Since the age of the Egyptian pharaohs, grandiose monuments have been erected to honor rulers and compel their subjects worship their visages long after their mortal deaths. The Soviet commitment to public demonstration of their iron-fisted power is no more apparent than in the statues and monuments left behind after Ukraine’s independence.


Monuments always suffer when a seismic shift of governments occurs. A war of symbols left over from the Soviet era and those depicting Ukraine’s independence ensued when President Leonid Kravchuk, the former secretary of the Communist Party, signed an order to dismantle Soviet symbols throughout the country. Monuments to communist leaders and their followers along with references to the Communist era on road signs and public squares were destroyed. The first monument of Lenin to be torn down was in western Ukraine in the city of Ternopil and had the appearance of an idol’s public execution by some observers.

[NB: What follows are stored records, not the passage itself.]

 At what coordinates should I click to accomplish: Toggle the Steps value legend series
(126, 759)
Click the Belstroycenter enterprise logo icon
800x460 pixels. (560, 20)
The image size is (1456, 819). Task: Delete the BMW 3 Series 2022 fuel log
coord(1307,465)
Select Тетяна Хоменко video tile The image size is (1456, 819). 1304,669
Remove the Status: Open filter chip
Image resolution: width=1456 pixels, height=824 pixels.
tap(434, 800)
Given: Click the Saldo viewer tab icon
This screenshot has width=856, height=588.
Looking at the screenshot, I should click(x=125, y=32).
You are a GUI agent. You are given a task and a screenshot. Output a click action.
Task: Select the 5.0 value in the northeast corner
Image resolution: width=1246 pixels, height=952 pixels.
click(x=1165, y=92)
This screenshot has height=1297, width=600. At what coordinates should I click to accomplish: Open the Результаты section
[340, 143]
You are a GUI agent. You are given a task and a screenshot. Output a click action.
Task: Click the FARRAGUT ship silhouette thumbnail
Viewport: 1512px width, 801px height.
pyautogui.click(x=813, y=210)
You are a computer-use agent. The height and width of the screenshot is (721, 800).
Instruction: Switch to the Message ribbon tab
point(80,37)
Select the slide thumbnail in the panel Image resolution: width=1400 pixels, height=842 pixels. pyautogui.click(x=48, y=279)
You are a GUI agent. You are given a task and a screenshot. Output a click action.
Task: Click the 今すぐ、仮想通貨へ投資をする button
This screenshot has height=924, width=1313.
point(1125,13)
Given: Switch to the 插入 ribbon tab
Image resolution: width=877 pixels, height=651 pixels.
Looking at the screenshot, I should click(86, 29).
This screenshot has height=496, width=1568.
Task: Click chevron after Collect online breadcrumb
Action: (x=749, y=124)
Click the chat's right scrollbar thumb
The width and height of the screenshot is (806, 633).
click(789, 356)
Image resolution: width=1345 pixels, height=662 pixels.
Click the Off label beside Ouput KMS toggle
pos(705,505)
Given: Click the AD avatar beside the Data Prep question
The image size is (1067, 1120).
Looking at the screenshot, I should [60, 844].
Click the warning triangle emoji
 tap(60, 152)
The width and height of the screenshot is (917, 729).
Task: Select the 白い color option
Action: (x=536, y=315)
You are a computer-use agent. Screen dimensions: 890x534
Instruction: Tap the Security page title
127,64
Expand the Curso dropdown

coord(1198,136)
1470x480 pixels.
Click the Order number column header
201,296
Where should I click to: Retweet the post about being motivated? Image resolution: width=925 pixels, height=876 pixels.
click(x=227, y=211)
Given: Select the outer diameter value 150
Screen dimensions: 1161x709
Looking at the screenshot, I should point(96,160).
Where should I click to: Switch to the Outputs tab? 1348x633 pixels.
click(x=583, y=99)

Under the glare of television lights, Ukrainians destroyed monuments to Lenin and road signs and renamed streets and schools. Supporters of the Soviet ideology blew up the monument to Stepan Bandera, the leader of Ukrainian nationalists, twice. Arguments over the dismantling of the monument to Stalin flared with advocates of the statue’s demise chiseling names of those repressed by the murderous leader on its pedestal.

Though many Soviet-era symbols were torn down during the early months of Ukraine’s independence, the number of solemn monuments, especially those depicting Lenin, in Ukraine is impressive. Lenin still stands in Besarabs’ka Square in Kyiv and imposing iron monuments are a constant reminder of the Soviet’s belief in their own grandeur in small towns and villages across Ukraine.

As the fervor calms with each passing year, the argument for preserving the past wins a few more battles in the war of symbols. Still, monuments are regularly stained with garish paint or a pelting of eggs suggesting that as long as the memory of Bolshevik ideology remains, these bronze and granite statutes will have to watch their iron backs.